Взвесить и сравнить все злые дела людей, больных властолюбием, нет никакой возможности.
— Но по своим личным страданиям вы можете сравнить, какая власть к вам лучше и какая хуже относилась? — перебил он меня.
— Прошлой власти я захватил только небольшой кусочек и не прошел полного курса страданий, но знаю по истории, как она относилась к отказывающимся от военной службы, там были всяческие физические истязания, унижения, побои, увечья. В эту власть с самого её возникновения на троне м прохожу полный курс страданий десятками лет, но меня никто не бил, даже пальцем не тронул, и в словах никто никогда не обижал, кроме вчерашнего…
— Нет, нет! Не вспоминайте про вчерашнее, это было, это… но продолжайте, пожалуйста, я вас с вниманием слушаю.
Я продолжал:
— Я не знаю обо всех отказывающихся от военной службы по религиозным убеждениям при этой власти, но лично я встречал и понимание и жалость. Я вегетарианствовал, и мне давали сухой паек, считались со мной, не давая погибнуть, и это было в разгар борьбы политической, когда горела злоба в людях, а мне все же попадали капли жалости…
— Ну, хорошо, хорошо, теперь всё понятно, — и с этими словами он ушел. Больше меня на следствие не вызывали и вскоре перевели в тюрьму, в общую камеру. Когда я вошел в тюремную камеру, меня поразила шумная веселость находившихся в ней, после мертвой, в страхе и с угрозой тишины, царившей в следственной тюрьме. Тут свободно говорилось о сроках — пять, десять, бессрочная высылка и т. д. Никто не удивлялся этим наказаниям, к ним привыкли, и внешне они не вызывали тоски или отчаяния.
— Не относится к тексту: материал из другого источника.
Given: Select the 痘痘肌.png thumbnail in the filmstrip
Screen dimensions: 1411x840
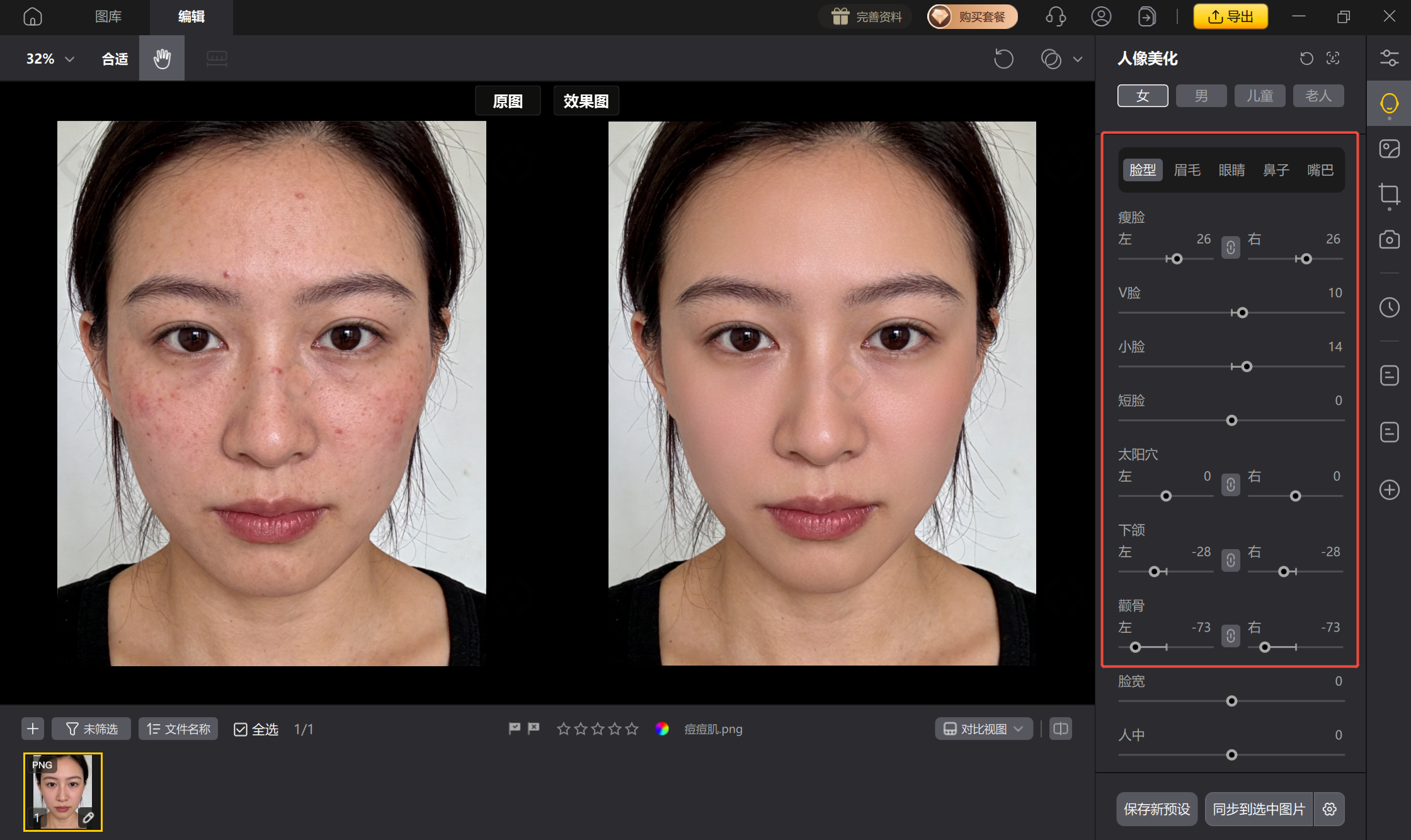Looking at the screenshot, I should pos(62,792).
Тут были инженеры, агрономы, учителя, доктора наук и медицины и немного рабочих. Но все ребячились и дурачились, как будто хотели наверстать упущенное в следственной тюрьме. Никто не хотел оставаться в тиши, сам с собою или в тихой беседе с товарищем. Нет, таких бесед все боялись и убегали, страшась нарваться на наседку, притаившуюся под личиной товарища по несчастью. И поэтому я оставался один.
Постепенно любопытство всё же осиливало, ко мне стали подходить, заговаривать, стали просить рассказывать, и я много рассказывал из Диккенса, Гюго, а Толстого рассказывал целыми ночами напролет до рассвета. И тут установился в камере уже другой дух. Волна хулиганских выражений и ругани стала меньше, и даже часовой сидел молча возле нас и слушал рассказы. Потом начальство вызвало меня в свой кабинет и объявило, что меня скоро отправят в Красноярский край, в ссылку, и если что нужно в дорогу, заявляйте.